Davalı vekili, başvurunun reddini savunmuştur.
Sigorta Hakem Heyeti tarafından, iddia, savunma, yapılan yargılama ve toplanan delillere göre, başvurunun kabulü ile 65.083,00 TL maluliyet tazminatının 25.09.2017 tarihinden itibaren işleyecek yasal faizi ile birlikte sigorta şirketinden tahsili ile başvuran tarafa ödenmesine,
karar verilmiş; bu karara davalı vekili, İtiraz Hakem Heyeti nezdinde itiraz etmiştir.
Sigorta İtiraz Hakem Heyeti tarafından itirazın reddine, karar verilmiş; hüküm, davalı vekili tarafından temyiz edilmiştir.
1-Dosya içerisindeki bilgi ve belgelere, kararın gerekçesinde, dayanılan delillerin tartışılıp değerlendirilmesinde usul ve yasaya aykırı bir yön bulunmamasına göre, davalı vekilinin aşağıdaki bent dışında kalan sair temyiz itirazlarının reddine karar vermek gerekmiştir.
2-Dava, trafik kazasından kaynaklanan cismani zarar nedeniyle maddi tazminat istemine ilişkindir.
Haksız fiil sonucu çalışma gücü kaybının olduğu iddiası ve buna yönelik bir talebin bulunması halinde, zararın kapsamının belirlenmesi açısından maluliyetin varlığı ve oranının belirlenmesi gerekmektedir. Söz konusu belirlemenin ise Adli Tıp Kurumu İhtisas Dairesi veya Üniversite Hastanelerinin Adli Tıp Anabilim Dalı bölümleri gibi kuruluşların çalışma gücü kaybı olduğu iddia edilen kişide bulunan şikayetler dikkate alınarak oluşturulacak uzman doktor heyetinden, haksız fiilin gerçekleştiği tarihte yürürlükte olan mevzuat hükümleri dikkate alınarak yapılması gerekmektedir.

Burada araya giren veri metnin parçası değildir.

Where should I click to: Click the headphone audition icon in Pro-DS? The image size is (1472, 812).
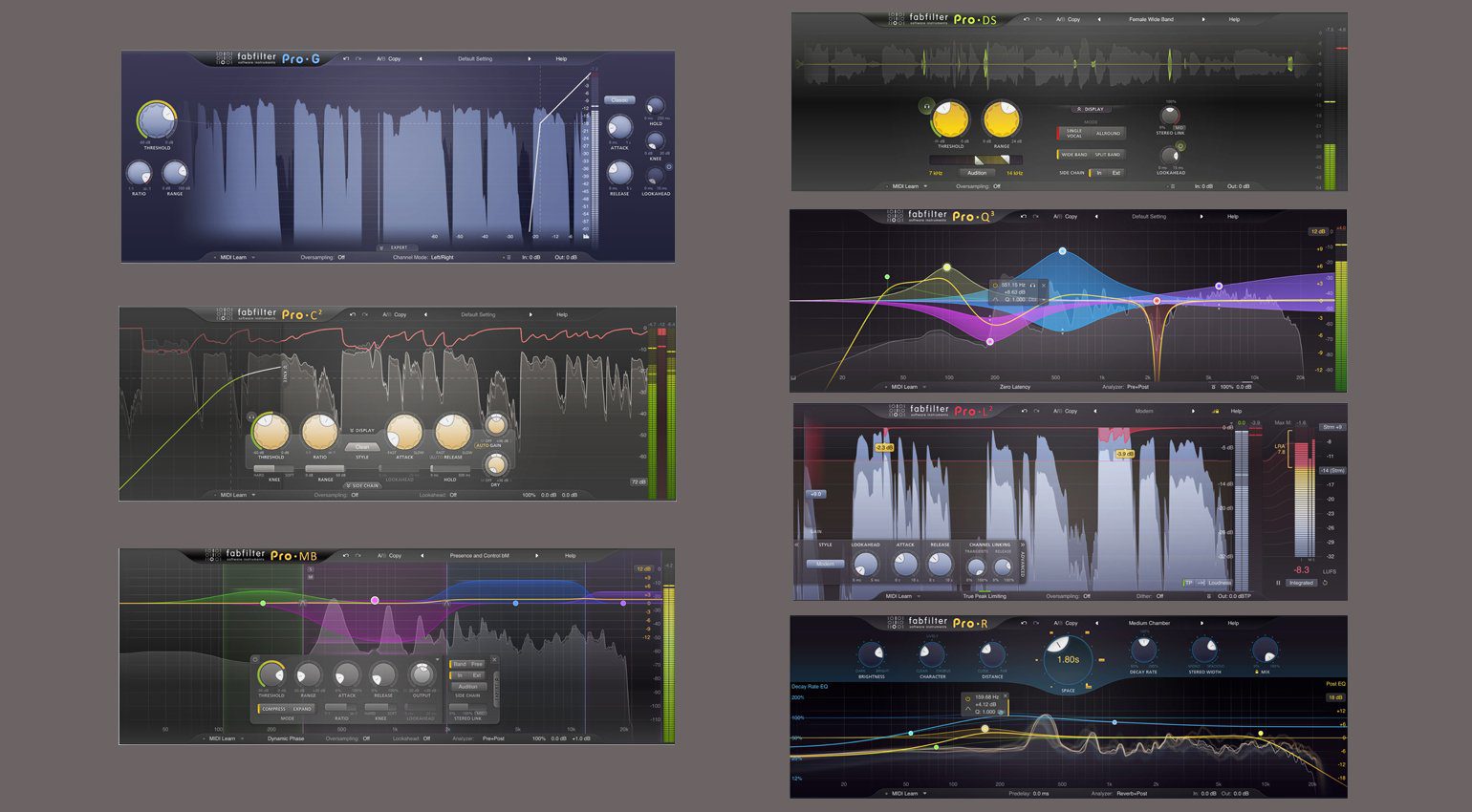pos(926,105)
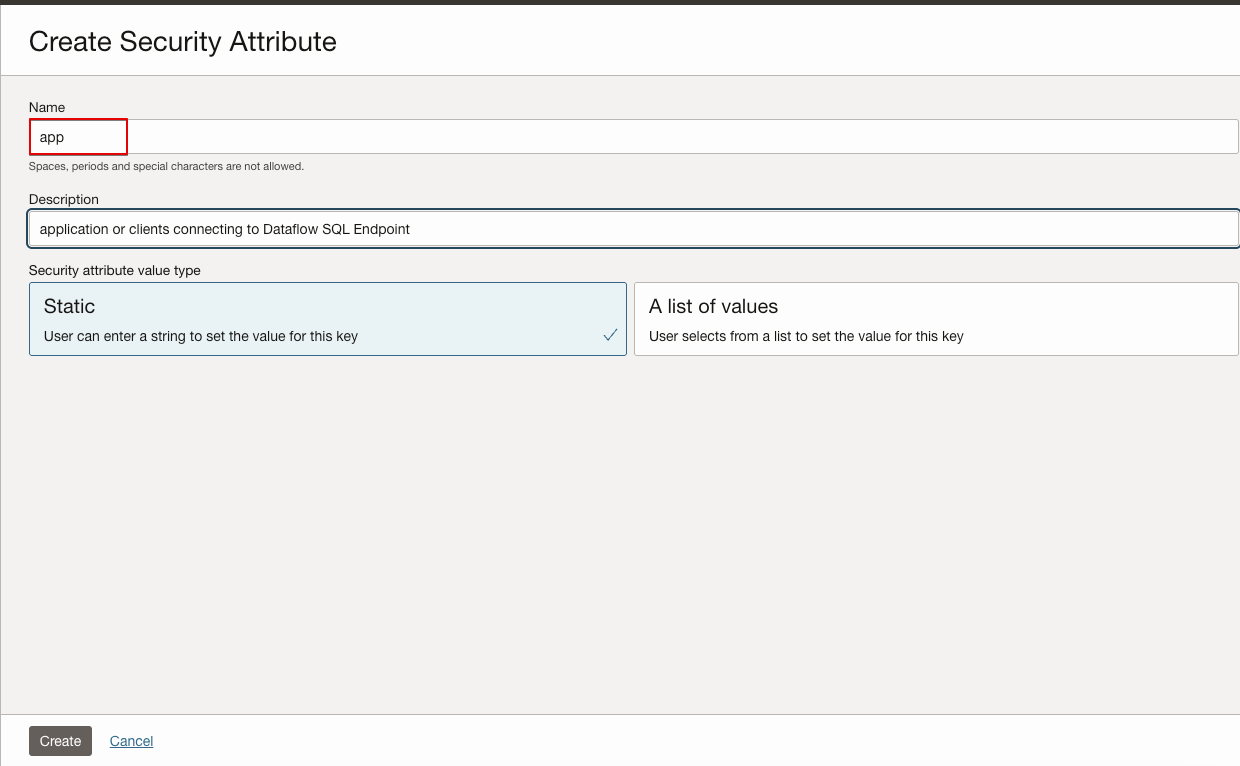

Maluliyete ilişkin alınacak raporların 11.10.2008 tarihinden önce Sosyal Sigorta Sağlık İşlemleri Tüzüğüne, 11.10.2008 tarihi ile 01.09.2013 tarihleri arasında Çalışma Gücü Ve Meslekte Kazanma Gücü Kaybı Oranı Tespit İşlemleri Yönetmeliğine, 01.09.2013 tarihinden sonra Maluliyet Tespiti İşlemleri Yönetmeliğine,01.06.2015 tarihinden sonra da Özürlülük Ölçütü Sınıflandırması ve Özürlülere Verilecek Sağlık Kurulu Raporları Hakkında Yönetmeliğine uygun olarak düzenlenmesi gerekir.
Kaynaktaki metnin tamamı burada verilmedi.